Konfrontation: Russland und Ukraine vor höchstem UN-Gericht

Den Haag (dpa) – Zum ersten Mal seit der Invasion in die Ukraine muss sich Russland vor dem höchsten Gericht der Vereinten Nationen in Den Haag wegen der Verletzung der Völkermord-Konvention von 1948 verantworten. Der Internationale Gerichtshof verhandelt ab heute die Dringlichkeitsklage der Ukraine.

Diese fordert Sofortmaßnahmen, um die Kämpfe im Land zu stoppen. Im Friedenspalast in Den Haag werden zunächst die Rechtsvertreter der Ukraine ihren Fall darlegen. Russland hat am Dienstag das Wort.

Die Ukraine wirft Russland eine Verletzung der Völkermord-Konvention vor. Die Richter sollen erklären, dass «Russland keine rechtliche Grundlage hat», in und gegen die Ukraine vorzugehen. Russland hatte nämlich ohne Vorlage von Beweisen behauptet, dass in Luhansk und Donezk in der Ostukraine Völkermord begangen werde und damit die Invasion begründet. Die Ukraine weist diese Vorwürfe «mit Nachdruck» zurück.

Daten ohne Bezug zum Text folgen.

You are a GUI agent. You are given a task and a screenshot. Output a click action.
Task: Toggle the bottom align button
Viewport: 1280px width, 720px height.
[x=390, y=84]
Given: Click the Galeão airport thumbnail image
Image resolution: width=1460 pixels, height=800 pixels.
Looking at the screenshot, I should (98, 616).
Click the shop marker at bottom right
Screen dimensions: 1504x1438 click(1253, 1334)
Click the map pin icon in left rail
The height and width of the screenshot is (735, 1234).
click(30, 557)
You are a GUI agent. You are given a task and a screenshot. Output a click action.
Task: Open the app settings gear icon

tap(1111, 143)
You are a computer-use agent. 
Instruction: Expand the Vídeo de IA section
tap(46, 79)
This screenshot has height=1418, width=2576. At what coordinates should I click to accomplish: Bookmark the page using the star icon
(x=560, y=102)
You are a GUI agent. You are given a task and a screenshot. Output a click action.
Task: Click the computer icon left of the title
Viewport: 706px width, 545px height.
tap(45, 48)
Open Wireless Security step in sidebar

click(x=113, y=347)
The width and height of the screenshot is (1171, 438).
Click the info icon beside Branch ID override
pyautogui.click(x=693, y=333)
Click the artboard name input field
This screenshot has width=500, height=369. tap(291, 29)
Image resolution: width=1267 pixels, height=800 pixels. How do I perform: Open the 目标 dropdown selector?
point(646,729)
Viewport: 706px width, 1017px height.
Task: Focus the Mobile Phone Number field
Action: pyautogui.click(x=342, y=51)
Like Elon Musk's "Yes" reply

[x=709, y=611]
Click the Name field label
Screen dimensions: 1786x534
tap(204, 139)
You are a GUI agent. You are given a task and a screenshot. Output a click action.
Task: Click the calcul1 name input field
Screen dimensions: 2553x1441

Urteil bindend aber ohne Macht

Die Ukraine beschuldigt Russland auch, «Taten von Genozid in der Ukraine zu planen» und «absichtlich Menschen der ukrainischen Nationalität zu töten oder schwer zu verletzen» Die UN-Richter sollen dagegen Sofortmaßnahmen anordnen. Wann ein Urteil erfolgt, steht noch nicht fest.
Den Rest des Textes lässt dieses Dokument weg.